[Python-3000] How will unicode get used?

Thu Sep 21 00:41:15 CEST 2006

Guido writes:
> > As far as I can tell, CPython on windows uses UTF-16 with code units.
> > Perhaps not intentionally, but by default (not throwing an error on
> > surrogates).
>
> This is intentional, to be compatible with the rest of that platform.
> Jython and IronPython do this too I believe.

The following code illustrates this:

>>> msg = u'The ancient greeks used the letter "\U00010143" for the number 5.'
>>> msg[35:-18]
u'"\U00010143"'
>>> greek_five = msg[36:-19]
>>> len(greek_five)
2
>>> greek_five[0]
u'\ud800'
>>> greek_five[1]
u'\udd43'

The single unicode character greek_five, when expressed as a string
in CPython has length of 2 and can be sliced into two separate
characters. In Jython, the code above will not work because Jython
doesn't currently support \U or extended unicode (but someday that
may change). I'm not sure about IronPython.

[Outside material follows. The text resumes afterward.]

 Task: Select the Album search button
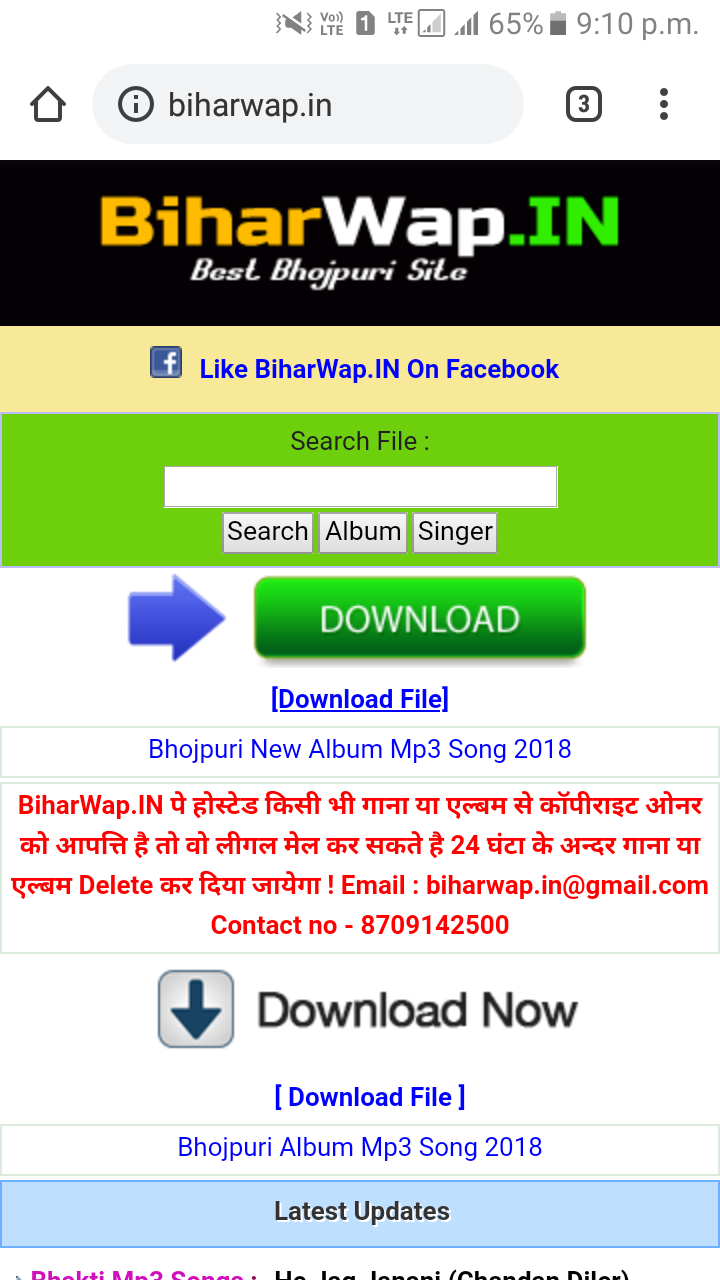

So if I understand Guido's point, he's saying that it is on purpose
that len(greek_five) == 2. That's useful for compatibility today
with the Java and Microsoft VM platforms. But it's not particularly
compatible with extended Unicode. (Technically it doesn't violate
any rules so long as it's clearly defined that a character in Python
is NOT the same as a unicode code point.)

I wonder if it would be better to say that len(greek_five) is
undefined in Python. (And obviously slicing behavior follows from
len behavior.) There are excellent reasons for CPython to return
2 in the near future, but the far future is less clear. And the
Jython and Iron Python will be constrained by common sense to do
whatever their underlying platform does, even if that changes in
the future.

Designing these things would be a lot easier if we had a time
machine so we could go see how extended Unicode is used in practice
a decade or two from now.

Oh, wait....

-- Michael Chermside